Given text:
Then finally, after life has lost meaning and purpose, when there is nothing left to live for, comes the killing of the firstborn sons of Egypt. Picture the parents: beaten into submission, emaciated, covered in boils, not knowing how many more plagues there might be. They may have felt that death was a mercy, wishing that their child’s escape had come sooner.
Even down the generations, we shrink from the tenth plague. To assuage our conscience or God’s, we blame the Pharaoh: it was his oppressive regime that stirred God’s wrath; it was his stubbornness that brought the plagues as punishment; it was his recalcitrance that brought the tenth plague; it was his diabolical plan for the sons of Israel that God turned against the sons of Egypt. Positively rumsfeldian. At most, this could justify punishing the Pharaoh alone: not his son, not an entire nation.
Sure this is horrible by today’s standards, we might protest, but in that era, whole peoples would be routinely put to the sword for no crime at all. It was standard practice in the ancient Mediterranean: “Carthage must be destroyed!” By that standard, killing only the firstborn is merciful. The lure of temporal relativism is strong. But the issue is not whether contemporary observers would be baffled by collective punishment; it is whether we today should celebrate the freedom thereby gained.
Or we might suggest: the people of Egypt – “good Germans” of their day – were complicit; they lived off the spoils of enslavement and oppression. The wealth of the rich was built on the poverty of the poor. And then, gaining confidence in this narrative as it rolls off the tongue, conveniently linking our vanquished oppressors across the millennia, we would insist that those who are complicit in structural injustice are morally accountable.
This is surely true. And yet infants, toddlers, young children were not yet complicit. It remains a heinous crime against an innocent population. And anyway, even the fully grown firstborns were, for the most part, merely complicit, and complicity is not culpability. Complicity is wrongful, but is not criminal; it does not merit punishment, still less execution. There can be no justification, nor even any excuse, for any of the plagues: for the tenth or the first or any in between. What kind of a God could do such a thing? What kind of people worship such a God?
Philosophers have recently begun to consider the responsibilities of those who benefit from injustices for which they are not responsible. As a white citizen of both Canada and the United States, I benefit from the history of colonialism, genocide, enslavement, and segregation. I am not culpable; I am not even complicit in the historical (as opposed to ongoing) aspects of these crimes. Yet it seems highly plausible that, together with other innocent beneficiaries, I owe something to somebody by way of rectification or repair. Celebrating Passover, being cheerful about our freedom, may then seem to be like celebrating Columbus Day: a decent person doesn’t do it.

Exercise brief:
In the passage on the tenth plague, repeat word for word the stretch from "Sure this is" to "freedom thereby gained.". The lines after this point are separate material and have no connection to the text on the tenth plague.

Supplied data:
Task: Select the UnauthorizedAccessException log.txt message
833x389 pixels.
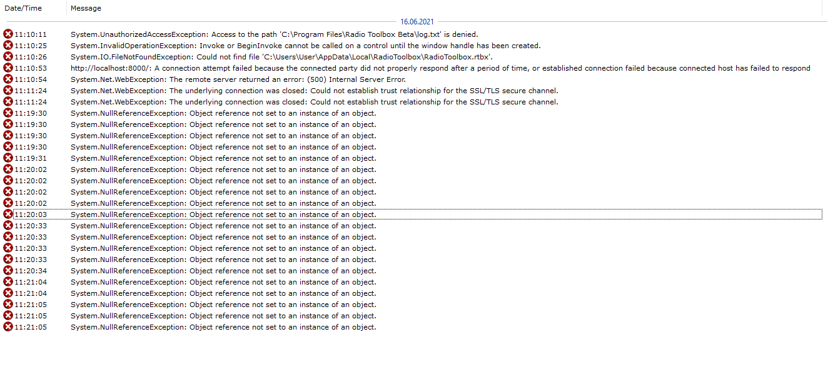Action: pyautogui.click(x=274, y=34)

Response to this task:
Sure this is horrible by today’s standards, we might protest, but in that era, whole peoples would be routinely put to the sword for no crime at all. It was standard practice in the ancient Mediterranean: “Carthage must be destroyed!” By that standard, killing only the firstborn is merciful. The lure of temporal relativism is strong. But the issue is not whether contemporary observers would be baffled by collective punishment; it is whether we today should celebrate the freedom thereby gained.